Nadie está a salvo de esta terrible y mortífera pandemia; por ello, la única arma de la que disponemos es la de protegernos y proteger a los demás, haciendo caso y cumpliendo rigurosamente con los dictámenes del gobierno y de las autoridades sanitarias y municipales, no saliendo de casa (tenemos la tecnología como aliada) sólo lo estrictamente imprescindible y extremando las precauciones – el virus puede estar por todas partes- (cosa que nos consta se está llevando en el pueblo con absoluta rigurosidad), lo que manifiesta lo bien que hemos recibido el mensaje -nuestro pueblo sabe ser un pueblo disciplinado si la ocasión lo requiere y esta vez es absolutamente necesario- y la total disponibilidad para llevarlo a cabo.
Tiempo habrá para los abrazos, para la risa, para las relaciones de vecindad (que sin duda se verán fortalecidas cuando acabe la pandemia), para la vuelta a la normalidad de la vida (afortunadamente no es el fin del mundo, la ciencia se encargará de corroborarlo). Una vida que, si salimos de ésta y saldremos si continuamos cumpliendo, como estamos haciendo, con las pautas de comportamiento que nos vayan marcando las autoridades, será un renacer a un mundo nuevo, distinto, que valoraremos más y disfrutaremos mejor, cambiando y priorizando la escala de valores -como el de la solidaridad y los aplausos vespertinos a los sanitarios- que necesariamente ha de ser distinta y presumiblemente mejor.

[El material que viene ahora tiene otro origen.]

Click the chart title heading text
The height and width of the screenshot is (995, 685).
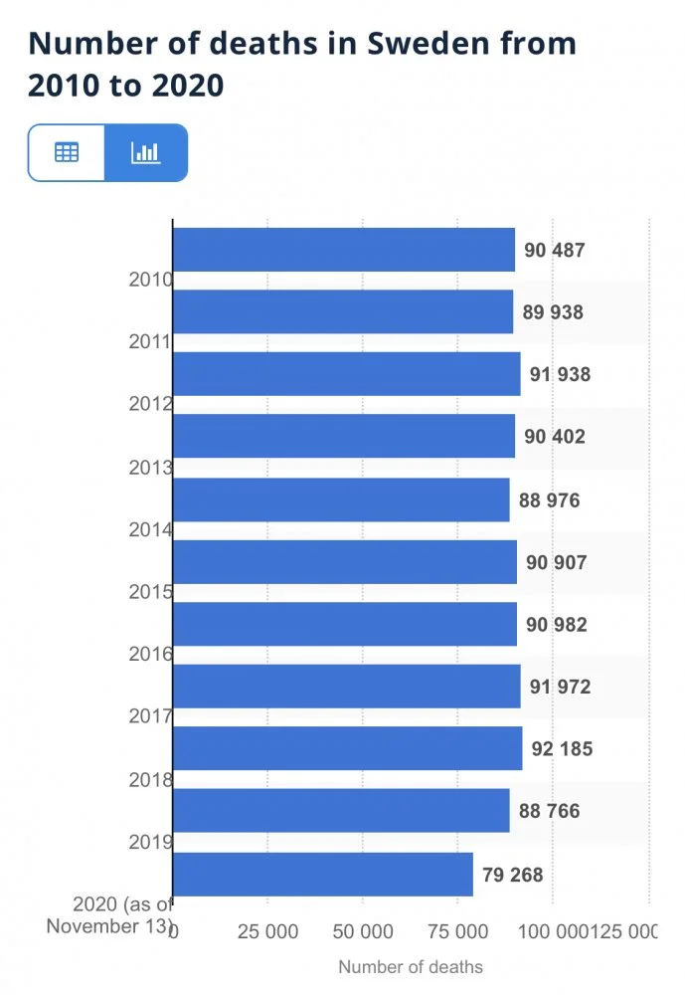coord(302,65)
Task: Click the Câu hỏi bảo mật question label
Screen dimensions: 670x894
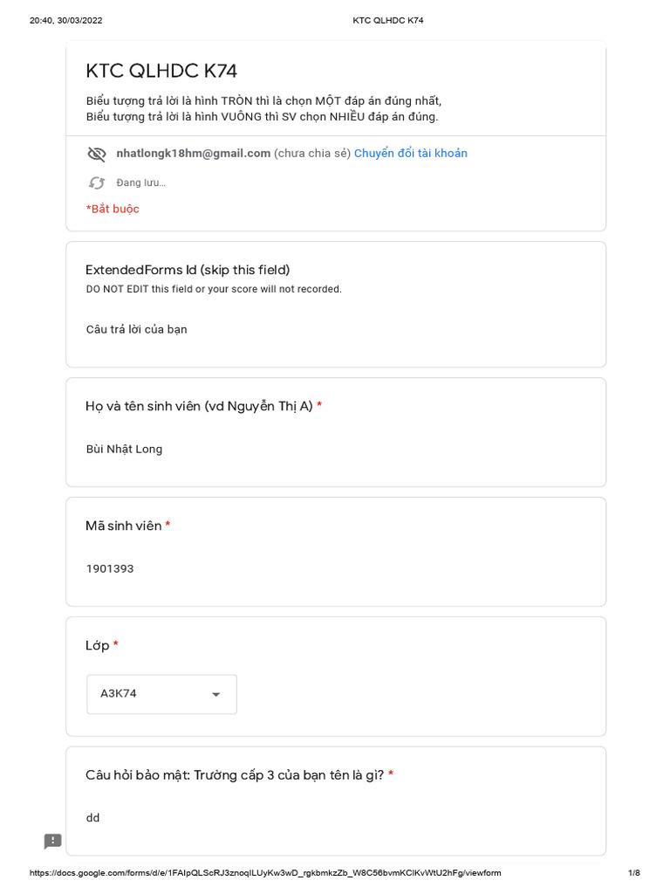Action: [235, 775]
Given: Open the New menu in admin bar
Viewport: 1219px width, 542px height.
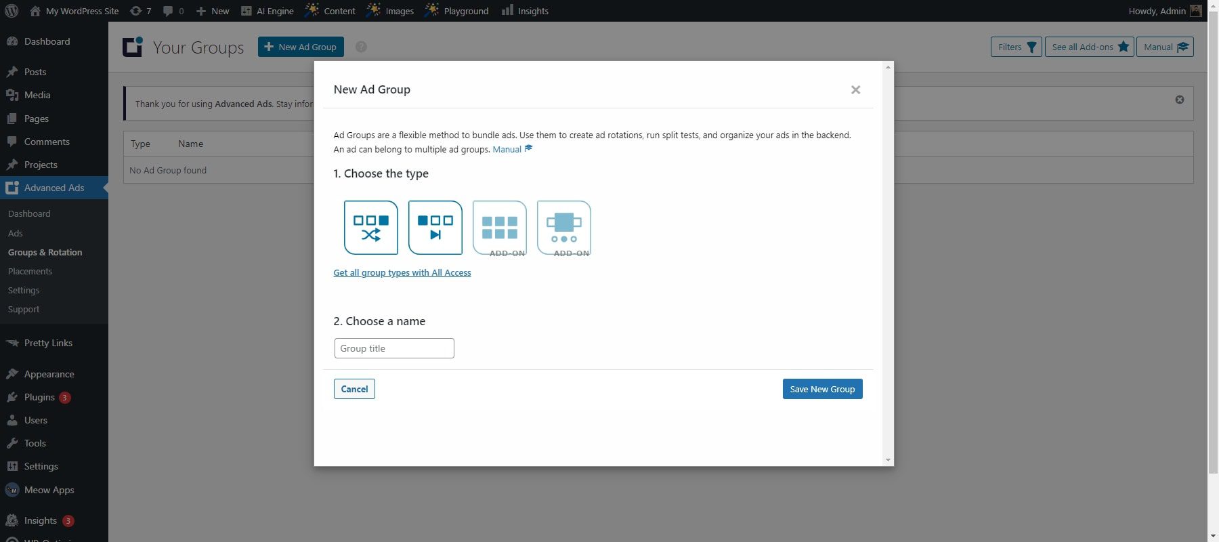Looking at the screenshot, I should (x=213, y=11).

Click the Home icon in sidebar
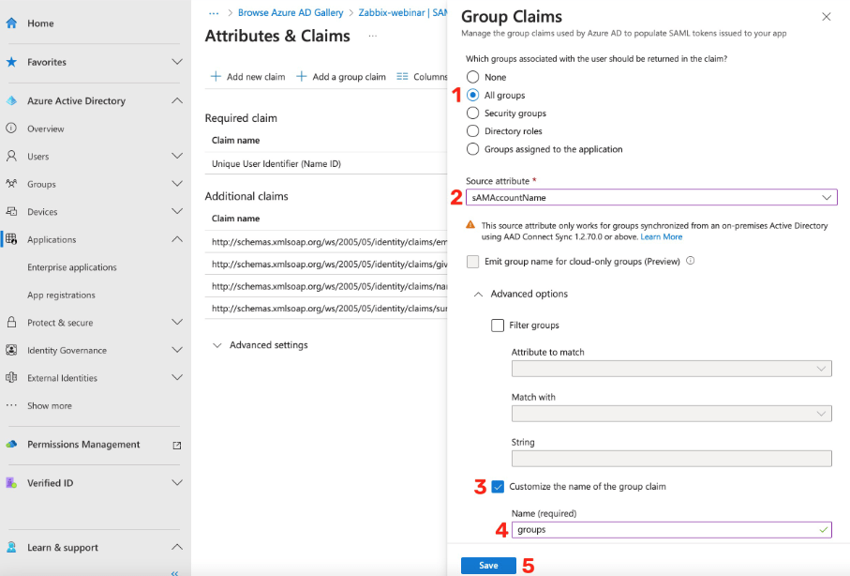point(11,23)
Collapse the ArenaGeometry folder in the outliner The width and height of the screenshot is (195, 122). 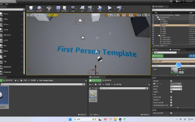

Las grandes enseñanzas surgen de las desgracias y de los tiempos recios y estos son tiempos recios, como diría Santa Teresa de Jesús, de los que debemos extraer las mayores enseñanzas que nos ayuden a ser mejores personas y a contribuir a hacer un mundo mejor.
P.S. Lo que aconteció después fue peor en muchos aspectos, ora en lo referente a errores y presuntas malas praxis en la gestión de la pandemia: residencias de ancianos, mascarillas etc., ora en los comportamientos poco éticos e inapropiados por parte de algunos. No obstante, se consiguió la victoria final ante un virus tan letal, venido de China, aunque las predicciones y las expectativas de cambio, aprendizaje y mejora en el comportamiento, tras cinco años de aquella pesadilla, no se han cumplido.